Problem description:
Please print the entries below exactly, from the line with "Internacionales (1017, 1064)" through the line with "تخت تاشو (320, 2099)", including both of those lines and leaving out all others.

Dataset content:
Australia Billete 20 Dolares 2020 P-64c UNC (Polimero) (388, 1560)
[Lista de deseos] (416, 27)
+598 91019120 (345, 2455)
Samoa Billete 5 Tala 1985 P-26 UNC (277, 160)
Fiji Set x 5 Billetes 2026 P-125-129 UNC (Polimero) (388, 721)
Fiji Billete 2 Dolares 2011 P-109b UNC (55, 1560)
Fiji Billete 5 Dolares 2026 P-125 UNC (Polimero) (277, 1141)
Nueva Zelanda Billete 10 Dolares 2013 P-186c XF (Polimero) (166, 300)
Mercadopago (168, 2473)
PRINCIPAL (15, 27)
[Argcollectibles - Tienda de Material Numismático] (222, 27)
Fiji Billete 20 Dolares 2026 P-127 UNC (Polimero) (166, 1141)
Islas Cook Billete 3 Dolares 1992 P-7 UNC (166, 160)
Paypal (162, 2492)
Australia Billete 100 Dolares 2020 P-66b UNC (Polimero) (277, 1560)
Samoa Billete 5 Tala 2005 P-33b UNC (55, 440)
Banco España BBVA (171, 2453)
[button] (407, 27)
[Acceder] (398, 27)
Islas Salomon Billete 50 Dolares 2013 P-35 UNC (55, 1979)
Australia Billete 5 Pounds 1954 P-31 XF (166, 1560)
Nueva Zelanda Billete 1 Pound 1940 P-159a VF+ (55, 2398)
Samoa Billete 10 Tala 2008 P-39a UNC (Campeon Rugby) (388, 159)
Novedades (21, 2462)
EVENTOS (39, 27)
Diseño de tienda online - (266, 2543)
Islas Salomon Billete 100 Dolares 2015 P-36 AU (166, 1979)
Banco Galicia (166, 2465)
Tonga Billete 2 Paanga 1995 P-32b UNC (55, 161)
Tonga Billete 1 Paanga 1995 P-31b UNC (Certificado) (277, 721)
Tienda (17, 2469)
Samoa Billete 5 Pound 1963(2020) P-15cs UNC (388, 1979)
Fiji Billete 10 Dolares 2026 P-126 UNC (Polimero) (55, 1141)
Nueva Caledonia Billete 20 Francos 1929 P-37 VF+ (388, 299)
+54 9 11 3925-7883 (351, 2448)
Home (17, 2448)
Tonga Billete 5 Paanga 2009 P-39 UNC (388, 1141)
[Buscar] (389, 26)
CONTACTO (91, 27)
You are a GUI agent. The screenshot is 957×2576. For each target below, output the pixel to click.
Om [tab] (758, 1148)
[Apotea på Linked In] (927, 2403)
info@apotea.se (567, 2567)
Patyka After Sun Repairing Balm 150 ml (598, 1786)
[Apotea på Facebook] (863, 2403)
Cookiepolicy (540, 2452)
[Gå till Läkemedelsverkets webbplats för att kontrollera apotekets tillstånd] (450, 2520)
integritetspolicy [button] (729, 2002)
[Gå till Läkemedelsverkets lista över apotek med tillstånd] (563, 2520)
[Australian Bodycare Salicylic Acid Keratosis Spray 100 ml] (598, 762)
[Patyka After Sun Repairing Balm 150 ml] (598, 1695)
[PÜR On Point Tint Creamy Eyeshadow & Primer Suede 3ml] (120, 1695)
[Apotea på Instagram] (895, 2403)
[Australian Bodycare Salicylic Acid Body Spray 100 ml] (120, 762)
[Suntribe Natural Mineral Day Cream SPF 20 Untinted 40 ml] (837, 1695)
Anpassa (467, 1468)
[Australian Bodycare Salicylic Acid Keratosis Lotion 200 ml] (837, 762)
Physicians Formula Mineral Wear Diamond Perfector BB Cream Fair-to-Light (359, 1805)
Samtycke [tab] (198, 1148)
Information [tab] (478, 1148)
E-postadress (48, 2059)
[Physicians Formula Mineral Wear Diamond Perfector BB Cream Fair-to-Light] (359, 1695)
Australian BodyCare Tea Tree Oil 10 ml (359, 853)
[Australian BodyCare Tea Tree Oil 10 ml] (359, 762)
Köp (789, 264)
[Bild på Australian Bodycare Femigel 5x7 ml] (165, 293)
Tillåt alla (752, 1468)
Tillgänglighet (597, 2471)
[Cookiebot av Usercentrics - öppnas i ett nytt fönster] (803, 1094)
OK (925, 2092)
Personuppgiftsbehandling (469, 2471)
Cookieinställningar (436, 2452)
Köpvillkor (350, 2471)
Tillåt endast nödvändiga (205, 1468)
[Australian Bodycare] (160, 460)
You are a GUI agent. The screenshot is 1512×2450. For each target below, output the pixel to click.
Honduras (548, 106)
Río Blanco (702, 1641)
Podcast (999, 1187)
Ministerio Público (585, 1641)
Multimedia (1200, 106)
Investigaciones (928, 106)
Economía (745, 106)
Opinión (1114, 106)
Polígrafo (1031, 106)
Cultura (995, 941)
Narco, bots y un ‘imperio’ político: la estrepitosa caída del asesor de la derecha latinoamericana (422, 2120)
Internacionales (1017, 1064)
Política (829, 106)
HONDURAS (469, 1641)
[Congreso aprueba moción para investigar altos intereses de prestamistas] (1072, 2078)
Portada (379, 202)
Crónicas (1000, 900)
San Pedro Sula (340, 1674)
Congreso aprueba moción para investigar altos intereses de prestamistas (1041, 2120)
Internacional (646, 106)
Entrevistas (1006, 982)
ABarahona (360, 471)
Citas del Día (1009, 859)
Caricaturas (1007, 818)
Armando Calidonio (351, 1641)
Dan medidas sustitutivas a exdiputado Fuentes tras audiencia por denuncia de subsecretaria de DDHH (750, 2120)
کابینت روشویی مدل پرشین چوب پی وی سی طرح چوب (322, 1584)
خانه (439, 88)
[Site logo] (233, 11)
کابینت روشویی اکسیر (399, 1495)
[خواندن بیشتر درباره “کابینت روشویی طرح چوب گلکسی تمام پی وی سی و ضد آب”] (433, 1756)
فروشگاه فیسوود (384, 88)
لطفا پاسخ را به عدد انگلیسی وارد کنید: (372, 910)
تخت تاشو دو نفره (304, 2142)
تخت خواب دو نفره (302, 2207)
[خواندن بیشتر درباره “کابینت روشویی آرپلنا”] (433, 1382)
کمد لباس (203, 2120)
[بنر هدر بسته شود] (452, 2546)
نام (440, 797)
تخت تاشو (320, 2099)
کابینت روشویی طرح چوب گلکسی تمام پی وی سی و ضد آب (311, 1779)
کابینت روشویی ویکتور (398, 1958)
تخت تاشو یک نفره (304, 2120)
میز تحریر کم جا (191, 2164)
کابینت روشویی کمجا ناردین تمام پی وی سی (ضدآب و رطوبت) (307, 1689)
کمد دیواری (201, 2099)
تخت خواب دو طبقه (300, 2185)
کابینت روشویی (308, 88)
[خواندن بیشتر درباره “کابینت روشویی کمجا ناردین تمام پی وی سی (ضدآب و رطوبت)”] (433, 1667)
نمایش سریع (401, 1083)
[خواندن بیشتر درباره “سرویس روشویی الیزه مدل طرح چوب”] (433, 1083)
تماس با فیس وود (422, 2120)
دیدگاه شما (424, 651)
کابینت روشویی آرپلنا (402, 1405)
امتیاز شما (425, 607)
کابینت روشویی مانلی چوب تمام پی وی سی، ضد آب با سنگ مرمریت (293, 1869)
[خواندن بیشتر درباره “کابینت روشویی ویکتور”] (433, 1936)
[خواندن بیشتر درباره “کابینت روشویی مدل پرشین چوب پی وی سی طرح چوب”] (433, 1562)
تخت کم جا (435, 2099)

Written reply:
Internacionales (1017, 1064)
Política (829, 106)
HONDURAS (469, 1641)
[Congreso aprueba moción para investigar altos intereses de prestamistas] (1072, 2078)
Portada (379, 202)
Crónicas (1000, 900)
San Pedro Sula (340, 1674)
Congreso aprueba moción para investigar altos intereses de prestamistas (1041, 2120)
Internacional (646, 106)
Entrevistas (1006, 982)
ABarahona (360, 471)
Citas del Día (1009, 859)
Caricaturas (1007, 818)
Armando Calidonio (351, 1641)
Dan medidas sustitutivas a exdiputado Fuentes tras audiencia por denuncia de subsecretaria de DDHH (750, 2120)
کابینت روشویی مدل پرشین چوب پی وی سی طرح چوب (322, 1584)
خانه (439, 88)
[Site logo] (233, 11)
کابینت روشویی اکسیر (399, 1495)
[خواندن بیشتر درباره “کابینت روشویی طرح چوب گلکسی تمام پی وی سی و ضد آب”] (433, 1756)
فروشگاه فیسوود (384, 88)
لطفا پاسخ را به عدد انگلیسی وارد کنید: (372, 910)
تخت تاشو دو نفره (304, 2142)
تخت خواب دو نفره (302, 2207)
[خواندن بیشتر درباره “کابینت روشویی آرپلنا”] (433, 1382)
کمد لباس (203, 2120)
[بنر هدر بسته شود] (452, 2546)
نام (440, 797)
تخت تاشو (320, 2099)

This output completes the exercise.